Migrants in Mexico are heading south. What to know about this Trump-era phenomenon:
The flow of migrants at the Guatemala-Mexico border has dramatically decreased since the Trump administration implemented stricter border policies.
Ferrying migrants across the murky waters of the Suchiate River was a lucrative job for Alexis Vargas.
Vargas floated groups of migrants across the informal border crossing between Guatemala and Mexico on a makeshift raft made from wooden boards lashed to fat inner tubes. He raked in more than $100 a day, good money in this impoverished region.
As soon as Vargas dropped off one group, another group of migrants waited on the other side to cross, Vargas recalled. From long before dawn until well past dark, similar rafts choked the river, packed with as many as 20 migrants per raft. Hundreds crossed daily from the Guatemalan side to the Mexican side.
Their destination: the United States.
But on a recent afternoon, as the sun began to set, the 28-year-old raft pilot sat on a cement landing with nothing to do but scroll on his phone. His empty raft was parked in the water nearby, alongside other empty ones.
The flow of migrants that kept Vargas and other raft pilots here busy for years, surging during the Biden administration, has vanished under President Donald Trump.
"I'm telling you, after the president closed the doors, hardly anyone crosses anymore," Vargas said, dressed in soccer shorts, T-shirt and flip-flops in the sweltering tropical heat.

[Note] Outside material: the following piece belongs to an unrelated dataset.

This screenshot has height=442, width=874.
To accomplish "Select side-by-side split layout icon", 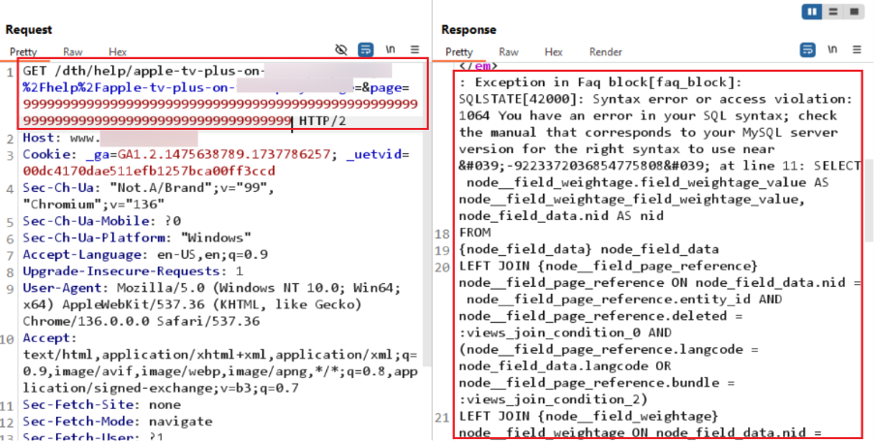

Vargas nodded at the nearly deserted river. Only a handful of rafts floated lazily in the water. Instead of large groups of migrants, the rafts carried only small groups of locals going back and forth to shop or to work.
The dramatic decrease in migrants on the Guatemala-Mexico border is the direct result of the Trump administration's border crackdown and mass deportation campaign taking place some 2,000 miles away from this city on the southern tip of Mexico.
The criminal arrests of asylum-seekers who enter the United States illegally, the shutdown of the CBP One app, the deployment of armed military troops to assist the Border Patrol, and scenes of heavily armed masked federal immigration authorities storming worksites and conducting military-style arrests in immigrant neighborhoods in Los Angeles, Chicago and other U.S. cities has stoked fear in migrants, effectively staunching the flow.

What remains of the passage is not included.